NO WRITER ATTRIBUTED

"I would refuse to follow a general who accepted a peace prize before the battle was won," Malcolm X told nearly 1000 people attending the Law School Forum in Sanders Theatre last night.

In an apparent reference to the Rev. Martin Luther King. Malcolm declared "As a leader, I would refuse to accept a prize for peace while my people had no peace."

Malcolm declined, however, to mention King by name. In response to a question from the audience following his prepared speech, Malcolm said he "wasn't dealing in any particular personalities. I have no comment on my good friend Dr.

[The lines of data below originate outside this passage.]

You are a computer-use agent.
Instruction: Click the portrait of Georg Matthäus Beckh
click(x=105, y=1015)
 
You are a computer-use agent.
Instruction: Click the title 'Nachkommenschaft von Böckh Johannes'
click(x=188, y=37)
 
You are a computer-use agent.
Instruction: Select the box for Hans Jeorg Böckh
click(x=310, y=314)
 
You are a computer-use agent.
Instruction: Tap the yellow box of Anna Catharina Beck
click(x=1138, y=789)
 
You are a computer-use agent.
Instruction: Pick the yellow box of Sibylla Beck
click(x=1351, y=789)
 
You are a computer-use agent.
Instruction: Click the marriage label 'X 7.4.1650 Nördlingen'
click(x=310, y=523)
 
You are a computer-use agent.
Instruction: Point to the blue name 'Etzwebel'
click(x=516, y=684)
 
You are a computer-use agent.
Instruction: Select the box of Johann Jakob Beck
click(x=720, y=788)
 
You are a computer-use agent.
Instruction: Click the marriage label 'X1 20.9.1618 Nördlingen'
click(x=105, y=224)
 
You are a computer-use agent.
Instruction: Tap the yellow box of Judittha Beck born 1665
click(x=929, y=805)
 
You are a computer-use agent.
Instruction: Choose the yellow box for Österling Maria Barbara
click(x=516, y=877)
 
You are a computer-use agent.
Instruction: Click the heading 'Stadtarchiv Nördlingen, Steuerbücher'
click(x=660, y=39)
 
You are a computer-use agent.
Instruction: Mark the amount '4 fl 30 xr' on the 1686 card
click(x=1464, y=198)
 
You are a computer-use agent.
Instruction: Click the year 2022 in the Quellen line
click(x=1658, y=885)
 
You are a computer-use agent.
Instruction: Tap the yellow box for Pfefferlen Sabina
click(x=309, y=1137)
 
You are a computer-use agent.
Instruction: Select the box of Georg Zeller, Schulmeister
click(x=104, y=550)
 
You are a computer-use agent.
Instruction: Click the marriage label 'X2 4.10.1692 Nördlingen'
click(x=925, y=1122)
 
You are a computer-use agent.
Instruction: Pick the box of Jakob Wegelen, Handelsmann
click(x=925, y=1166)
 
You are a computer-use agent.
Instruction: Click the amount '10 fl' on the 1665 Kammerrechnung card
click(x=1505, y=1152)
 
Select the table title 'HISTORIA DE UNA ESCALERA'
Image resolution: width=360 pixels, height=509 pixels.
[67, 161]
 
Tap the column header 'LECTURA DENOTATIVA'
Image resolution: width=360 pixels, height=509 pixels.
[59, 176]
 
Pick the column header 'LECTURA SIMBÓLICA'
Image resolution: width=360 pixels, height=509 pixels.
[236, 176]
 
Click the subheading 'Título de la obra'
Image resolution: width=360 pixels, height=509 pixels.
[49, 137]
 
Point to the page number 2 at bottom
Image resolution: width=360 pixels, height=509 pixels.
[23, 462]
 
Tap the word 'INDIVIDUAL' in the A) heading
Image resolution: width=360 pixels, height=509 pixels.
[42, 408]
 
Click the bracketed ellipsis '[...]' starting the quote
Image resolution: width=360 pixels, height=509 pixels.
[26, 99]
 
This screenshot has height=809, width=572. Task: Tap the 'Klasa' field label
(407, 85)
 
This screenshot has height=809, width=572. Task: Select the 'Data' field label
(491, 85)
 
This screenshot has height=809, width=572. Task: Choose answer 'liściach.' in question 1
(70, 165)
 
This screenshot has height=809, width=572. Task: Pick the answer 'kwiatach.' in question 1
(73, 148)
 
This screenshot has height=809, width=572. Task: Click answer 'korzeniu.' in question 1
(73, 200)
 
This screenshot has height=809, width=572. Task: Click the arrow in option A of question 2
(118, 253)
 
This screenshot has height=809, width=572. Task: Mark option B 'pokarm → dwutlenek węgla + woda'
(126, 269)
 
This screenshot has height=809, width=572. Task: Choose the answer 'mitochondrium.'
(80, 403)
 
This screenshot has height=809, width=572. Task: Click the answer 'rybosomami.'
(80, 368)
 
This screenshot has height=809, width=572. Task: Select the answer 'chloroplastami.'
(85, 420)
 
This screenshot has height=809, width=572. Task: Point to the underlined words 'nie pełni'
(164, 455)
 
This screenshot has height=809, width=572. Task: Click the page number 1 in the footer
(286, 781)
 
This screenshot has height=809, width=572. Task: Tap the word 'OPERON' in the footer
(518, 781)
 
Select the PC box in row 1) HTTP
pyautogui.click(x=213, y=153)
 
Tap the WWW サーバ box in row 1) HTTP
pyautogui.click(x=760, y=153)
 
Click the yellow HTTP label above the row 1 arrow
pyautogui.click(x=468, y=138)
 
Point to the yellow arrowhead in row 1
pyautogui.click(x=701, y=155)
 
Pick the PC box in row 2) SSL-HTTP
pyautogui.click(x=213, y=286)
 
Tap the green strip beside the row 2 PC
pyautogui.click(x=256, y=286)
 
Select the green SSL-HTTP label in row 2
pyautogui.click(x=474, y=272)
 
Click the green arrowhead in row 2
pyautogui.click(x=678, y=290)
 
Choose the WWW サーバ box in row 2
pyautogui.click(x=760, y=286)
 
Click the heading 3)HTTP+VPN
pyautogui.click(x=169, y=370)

King."

But Malcolm lashed out at advocacy of nonviolence as a "trick," charging, "It is Inhuman sub human--for a man to let a dog bite him or to let a man club him and not fight back."

"We feel," said the head of the Organization of Afro-American Unity, that civil rights workers should be protected by "units qualified and equipped to protect them under all circumstances."

"You can't have peace until you've ready to defend it," he said.

Turning to American participation in the Congo, Malcolm charged the U.S. with "Criminal" actions in defense of a militarily untenable position.

Congolese Premier Moise Tshombe is "the worst African there is," Malcolm declared, "and every African knows it." Congolese troops have never won a victory for Tshombe, said Malcolm, because they don't support him.

"The only way to keep Tshombe in power is to keep sending in white troops," said Malcolm, but the Congo is "too big and too hot" for the whites to win.

Meanwhile, he continued, American trained pilots are bombing defenseless vilages, but the American people are "dumb enough" to believe that the U.S. is on a mission of mercy in the Congo.

Repeating several times the line that give rise to his split with Elijah Muhammed--"the chickens are going to come back to roost"--Malcolm started that the U.S. is already facing a new hostitity from African nations that have not been fooled by the "shrowd" reporting of the American press.